Abstract
There are about 2.1 million children infected with HIV globally and about 120,000 deaths annually. Nigeria has one of the highest rates of pediatric HIV infection globally. Pretreatment HIV drug resistance data inform the choice of first- and second-line antiretroviral therapy (ART) regimens. This study investigated the prevalence of HIV drug-resistant strains among ART-naive children in Ibadan, Nigeria. A total of 20 children aged <15 years were enrolled. Demographic, clinical, and laboratory data were documented. Total nucleic acid was extracted from blood samples after which amplification of HIV-1 pol gene was done using polymerase chain reaction. Amplified gene was sequenced using big dye sequencing method. The sequenced HIV-1 pol gene was typed and analyzed for identification of mutations indicative of drug resistance across the different classes of ART. HIV-1 RNA pol gene was successfully amplified in 12/20 (60%) children. All were identified as HIV-1 and the subtypes were G and CRF 02AG, recombinant of 02_AG/G and recombinant of 02_AG/A1. Drug-resistant mutations (DRMs) were identified in 4/12 (33%). Three out of the four mutations were identified as non-nucleoside reverse transcriptase inhibitors DRM (K103N), whereas the fourth had nucleoside reverse transcriptase inhibitors DRM (M184V). Results from this preliminary study show that drug resistance among ART-naive children is a problem in Ibadan. Pretreatment drug resistance testing is desirable in children before initiation of ART to guide effective treatment.
Introduction
There are about 1
Prevention of mother-to-child transmission (PMTCT) of HIV includes the use of combination ART for infected mothers during pregnancy and chemoprophylaxis of nevirapine and/or zidovudine for exposed children. Infected children are placed on ART for life. 10 There has been a rapid scale up of PMTCT in sub-Saharan Africa since 2010, which has reduced the burden of newly infected HIV children by 41%. 11 This gain is, however, constantly threatened by the selection and emergence of HIV drug resistant (HIVDR) variants especially in countries with limited or low access to treatments. HIVDR is due to several factors, which include the high rate of mutation of the virus and viral recombination of quasi species. 12,13 It could also be due to drug pressure in patients receiving ART because of suboptimal adherence, pharmacodynamic factors, or use of inadequate or suboptimal regimes. 12 The probability of drug resistance escalation during treatment has been estimated at 27% every 6 years, this is particularly a major threat for countries with limited treatment access for children. 13
According to World Health Organization (WHO), HIVDR can be classified as pretreatment drug resistance [PDR, (among ART initiators or re-initiators with or without prior exposure to ARVs)], transmitted drug resistance (TDR, among recently infected individuals with no prior exposure to ARVs), and acquired drug resistance (among infected individuals on ARVs treatment). PDR is either transmitted (at the time of infection) or acquired (by virtue of prior ARV drug exposure) drug resistance, or both. 14 This resistance may limit virological response to use of antiretroviral medications especially in children. 15,16 HIVDR also reduces or even eliminates the efficacy of ART, increasing the risk of treatment failure, which in the case of children leads to poor growth and immunological outocmes. 17 –19 Mutations in the HIV genome that cause HIVDR acquired during ART failure might limit the response to subsequent lines of treatment. 18
Mutations in the structural genes of HIV especially the pol gene that codes for reverse transcriptase, protease and integrase gene have been associated with drug resistance. 20 Some of the common mutations are M181V/I, K65R, K103N, V106M, and D67N, whereas a comprehensive database of possible mutations can be found at HIV Stanford database. 20 It is important to continually monitor emergence of drug resistance in children as this will greatly improve HIV control and treatment outcomes among this vulnerable population. Furthermore, a better understanding of the resistance and cross-resistance profiles among antiretroviral drugs is important for predicting response to treatment and surveillance of TDR.

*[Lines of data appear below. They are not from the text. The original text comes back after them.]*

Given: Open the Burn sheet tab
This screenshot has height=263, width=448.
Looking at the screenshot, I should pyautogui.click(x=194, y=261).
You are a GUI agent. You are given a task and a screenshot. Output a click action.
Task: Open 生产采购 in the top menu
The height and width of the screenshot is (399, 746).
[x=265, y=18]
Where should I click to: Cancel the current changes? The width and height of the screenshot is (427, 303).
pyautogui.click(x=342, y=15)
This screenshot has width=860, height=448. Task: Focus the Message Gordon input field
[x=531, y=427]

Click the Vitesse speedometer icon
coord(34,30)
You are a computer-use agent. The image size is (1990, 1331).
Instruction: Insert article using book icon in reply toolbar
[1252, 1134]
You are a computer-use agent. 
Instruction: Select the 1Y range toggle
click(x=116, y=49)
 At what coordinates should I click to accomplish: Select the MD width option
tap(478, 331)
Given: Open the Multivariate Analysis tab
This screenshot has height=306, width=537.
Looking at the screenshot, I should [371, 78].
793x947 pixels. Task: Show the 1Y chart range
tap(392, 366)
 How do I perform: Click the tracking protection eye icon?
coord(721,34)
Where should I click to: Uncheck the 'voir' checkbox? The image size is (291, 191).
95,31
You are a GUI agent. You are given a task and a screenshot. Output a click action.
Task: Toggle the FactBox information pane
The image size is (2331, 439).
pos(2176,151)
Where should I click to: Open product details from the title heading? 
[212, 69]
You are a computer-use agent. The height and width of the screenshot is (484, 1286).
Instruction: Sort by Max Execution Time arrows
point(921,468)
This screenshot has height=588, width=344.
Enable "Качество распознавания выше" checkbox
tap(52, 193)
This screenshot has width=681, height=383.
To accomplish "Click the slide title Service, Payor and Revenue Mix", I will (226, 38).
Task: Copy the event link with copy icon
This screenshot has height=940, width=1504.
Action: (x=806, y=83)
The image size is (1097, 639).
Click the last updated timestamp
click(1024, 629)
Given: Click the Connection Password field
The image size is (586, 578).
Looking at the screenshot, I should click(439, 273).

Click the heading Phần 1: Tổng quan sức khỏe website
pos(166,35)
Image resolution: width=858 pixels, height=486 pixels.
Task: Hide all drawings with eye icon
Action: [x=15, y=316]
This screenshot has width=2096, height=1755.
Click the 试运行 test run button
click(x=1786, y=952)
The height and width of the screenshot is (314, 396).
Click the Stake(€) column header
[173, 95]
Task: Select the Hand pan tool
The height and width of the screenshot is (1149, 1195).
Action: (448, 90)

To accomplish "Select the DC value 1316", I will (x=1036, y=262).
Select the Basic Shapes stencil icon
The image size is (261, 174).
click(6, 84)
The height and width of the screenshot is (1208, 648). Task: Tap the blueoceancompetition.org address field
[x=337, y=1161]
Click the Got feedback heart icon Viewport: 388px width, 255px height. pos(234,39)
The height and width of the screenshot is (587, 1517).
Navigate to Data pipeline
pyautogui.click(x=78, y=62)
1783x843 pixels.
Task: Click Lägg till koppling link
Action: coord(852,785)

HIV drug resistant is not the only consequence of the high mutability of HIV. The propensity for accumulation of mutant strains by the HIV enzyme-reverse transcriptase-also partly explains the high genetic diversity of the virus. As at 2020, HIV-1 has four groups (M, N, O, and P), M has subtypes A–D, F–H, J, and K. Ninety-eight combination recombinant forms and many unique recombinant forms. 21,22 HIV subtype B is the major subtype circulating in the western region, whereas sub-Saharan Africa, especially West Africa, has the highest diversity of circulating HIV strains. Nigeria has one of the highest diversity of circulating HIV strains, which includes CRF02_AG, Subtypes G, A, K, and Recombinant GD. 23 Certain HIV strains have previously been associated with drug resistance, 24 –26 although scanty data exist for strains circulating in the African region especially as it relates to children. Therefore, the aim of this study is to determine the prevalence of HIV drug resistance among treatment-naive children.
Methods
This cross-sectional study was conducted at the children's HIV clinic in the University College Hospital and Adeoyo Maternity Teaching Hospital Ibadan, Nigeria, between June and December 2016. HIV positive children <15 years old were recruited at the centers. As at the time of this study, 66 children were being followed up in the clinics, out of which 46 were already on treatment. Demographic and virological information of the 66 children was gotten from the case records is shown in Table 1. HIV-1 genetic diversity and drug resistance profiles of the antiretroviral naive children (n = 20) were investigated in this study. These treatment-naive children were never exposed to ART at any point in time.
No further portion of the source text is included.